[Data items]
◇ ◇ ◇

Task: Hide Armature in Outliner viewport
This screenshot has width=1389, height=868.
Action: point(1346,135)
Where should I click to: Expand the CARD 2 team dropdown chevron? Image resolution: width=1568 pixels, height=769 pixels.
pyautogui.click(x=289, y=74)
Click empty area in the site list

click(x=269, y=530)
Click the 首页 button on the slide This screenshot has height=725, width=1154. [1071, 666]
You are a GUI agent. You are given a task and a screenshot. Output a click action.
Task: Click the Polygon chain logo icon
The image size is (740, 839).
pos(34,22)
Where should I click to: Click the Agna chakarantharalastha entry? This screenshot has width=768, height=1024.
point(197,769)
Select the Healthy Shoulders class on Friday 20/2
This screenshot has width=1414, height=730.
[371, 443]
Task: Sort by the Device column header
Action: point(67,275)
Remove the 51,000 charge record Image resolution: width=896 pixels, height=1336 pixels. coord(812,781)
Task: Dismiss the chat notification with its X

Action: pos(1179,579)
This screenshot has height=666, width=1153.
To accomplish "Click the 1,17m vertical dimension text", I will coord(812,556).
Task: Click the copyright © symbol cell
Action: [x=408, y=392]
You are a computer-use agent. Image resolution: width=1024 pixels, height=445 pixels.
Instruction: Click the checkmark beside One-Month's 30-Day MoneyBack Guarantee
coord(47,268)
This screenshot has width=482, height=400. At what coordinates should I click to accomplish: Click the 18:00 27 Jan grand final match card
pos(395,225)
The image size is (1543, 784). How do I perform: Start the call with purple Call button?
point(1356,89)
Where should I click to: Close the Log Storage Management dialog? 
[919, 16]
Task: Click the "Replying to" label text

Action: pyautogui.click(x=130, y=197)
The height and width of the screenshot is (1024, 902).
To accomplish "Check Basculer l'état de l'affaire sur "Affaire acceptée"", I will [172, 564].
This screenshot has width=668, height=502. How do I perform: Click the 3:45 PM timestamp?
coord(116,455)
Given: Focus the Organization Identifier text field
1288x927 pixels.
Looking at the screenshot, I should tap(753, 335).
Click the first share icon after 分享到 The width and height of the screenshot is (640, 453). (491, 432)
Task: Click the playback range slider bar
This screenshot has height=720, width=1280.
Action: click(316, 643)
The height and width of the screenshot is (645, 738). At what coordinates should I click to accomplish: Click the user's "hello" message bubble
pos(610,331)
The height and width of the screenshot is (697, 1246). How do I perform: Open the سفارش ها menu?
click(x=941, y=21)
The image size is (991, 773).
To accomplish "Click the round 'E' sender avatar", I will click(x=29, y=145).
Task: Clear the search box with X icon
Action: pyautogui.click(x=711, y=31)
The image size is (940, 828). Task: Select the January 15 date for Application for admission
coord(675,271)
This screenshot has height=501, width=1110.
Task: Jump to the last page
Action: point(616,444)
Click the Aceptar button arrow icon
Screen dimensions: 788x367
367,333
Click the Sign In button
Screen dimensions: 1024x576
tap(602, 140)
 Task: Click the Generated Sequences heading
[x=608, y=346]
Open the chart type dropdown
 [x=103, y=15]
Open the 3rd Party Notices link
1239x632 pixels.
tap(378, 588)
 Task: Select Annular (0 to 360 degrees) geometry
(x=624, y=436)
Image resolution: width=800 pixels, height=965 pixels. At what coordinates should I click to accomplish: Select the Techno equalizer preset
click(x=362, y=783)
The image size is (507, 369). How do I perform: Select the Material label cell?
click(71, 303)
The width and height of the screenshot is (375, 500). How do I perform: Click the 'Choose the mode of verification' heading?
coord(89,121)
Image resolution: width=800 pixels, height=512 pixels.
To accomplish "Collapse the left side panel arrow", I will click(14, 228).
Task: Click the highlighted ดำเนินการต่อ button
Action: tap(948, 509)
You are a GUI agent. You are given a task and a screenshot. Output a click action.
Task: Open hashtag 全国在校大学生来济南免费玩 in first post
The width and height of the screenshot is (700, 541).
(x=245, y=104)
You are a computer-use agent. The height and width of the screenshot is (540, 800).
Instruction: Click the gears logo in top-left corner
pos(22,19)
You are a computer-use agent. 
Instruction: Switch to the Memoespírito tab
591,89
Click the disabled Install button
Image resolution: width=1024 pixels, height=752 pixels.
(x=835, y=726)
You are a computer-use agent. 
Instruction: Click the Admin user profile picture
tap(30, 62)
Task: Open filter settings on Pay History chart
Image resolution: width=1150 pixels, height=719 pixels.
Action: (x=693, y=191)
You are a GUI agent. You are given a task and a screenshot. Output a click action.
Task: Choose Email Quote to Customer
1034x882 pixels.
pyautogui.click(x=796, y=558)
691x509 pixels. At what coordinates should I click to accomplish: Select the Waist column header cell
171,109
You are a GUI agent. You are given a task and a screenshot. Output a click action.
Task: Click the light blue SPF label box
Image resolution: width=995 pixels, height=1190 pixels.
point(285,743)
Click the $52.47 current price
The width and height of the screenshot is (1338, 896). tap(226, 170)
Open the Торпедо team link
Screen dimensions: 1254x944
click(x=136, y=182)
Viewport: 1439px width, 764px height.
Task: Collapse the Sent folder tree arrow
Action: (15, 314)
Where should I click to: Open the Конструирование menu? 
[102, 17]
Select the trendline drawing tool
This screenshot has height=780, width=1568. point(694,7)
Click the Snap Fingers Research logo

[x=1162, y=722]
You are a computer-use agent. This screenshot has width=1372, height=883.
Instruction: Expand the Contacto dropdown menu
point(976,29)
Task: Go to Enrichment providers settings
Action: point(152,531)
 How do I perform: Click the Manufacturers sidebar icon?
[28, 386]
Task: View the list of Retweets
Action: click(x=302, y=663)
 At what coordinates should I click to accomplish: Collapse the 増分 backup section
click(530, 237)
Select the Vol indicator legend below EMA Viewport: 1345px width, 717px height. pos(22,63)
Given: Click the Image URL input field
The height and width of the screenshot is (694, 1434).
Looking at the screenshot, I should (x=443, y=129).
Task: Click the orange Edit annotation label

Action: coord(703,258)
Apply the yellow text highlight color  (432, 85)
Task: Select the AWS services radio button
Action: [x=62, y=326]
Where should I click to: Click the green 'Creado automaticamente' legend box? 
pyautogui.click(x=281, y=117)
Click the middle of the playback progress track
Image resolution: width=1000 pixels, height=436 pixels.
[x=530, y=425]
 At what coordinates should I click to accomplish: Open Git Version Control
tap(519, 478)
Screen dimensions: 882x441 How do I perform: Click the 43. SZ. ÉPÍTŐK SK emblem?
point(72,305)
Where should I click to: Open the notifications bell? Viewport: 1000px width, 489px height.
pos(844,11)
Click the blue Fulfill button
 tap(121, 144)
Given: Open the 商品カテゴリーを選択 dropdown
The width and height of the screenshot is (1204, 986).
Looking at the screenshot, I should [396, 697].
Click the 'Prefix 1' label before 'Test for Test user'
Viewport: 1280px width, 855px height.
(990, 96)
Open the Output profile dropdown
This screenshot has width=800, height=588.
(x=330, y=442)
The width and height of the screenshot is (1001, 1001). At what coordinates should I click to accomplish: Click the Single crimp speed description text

◇ ◇ ◇

Work item —
Using the data above, reproduce exactly the lines between those holding "1034x882 pixels." and "You are a computer-use agent. This", inclusive, and no others.

Answer to this problem —
1034x882 pixels.
pyautogui.click(x=796, y=558)
691x509 pixels. At what coordinates should I click to accomplish: Select the Waist column header cell
171,109
You are a GUI agent. You are given a task and a screenshot. Output a click action.
Task: Click the light blue SPF label box
Image resolution: width=995 pixels, height=1190 pixels.
point(285,743)
Click the $52.47 current price
The width and height of the screenshot is (1338, 896). tap(226, 170)
Open the Торпедо team link
Screen dimensions: 1254x944
click(x=136, y=182)
Viewport: 1439px width, 764px height.
Task: Collapse the Sent folder tree arrow
Action: (15, 314)
Where should I click to: Open the Конструирование menu? 
[102, 17]
Select the trendline drawing tool
This screenshot has height=780, width=1568. point(694,7)
Click the Snap Fingers Research logo

[x=1162, y=722]
You are a computer-use agent. This screenshot has width=1372, height=883.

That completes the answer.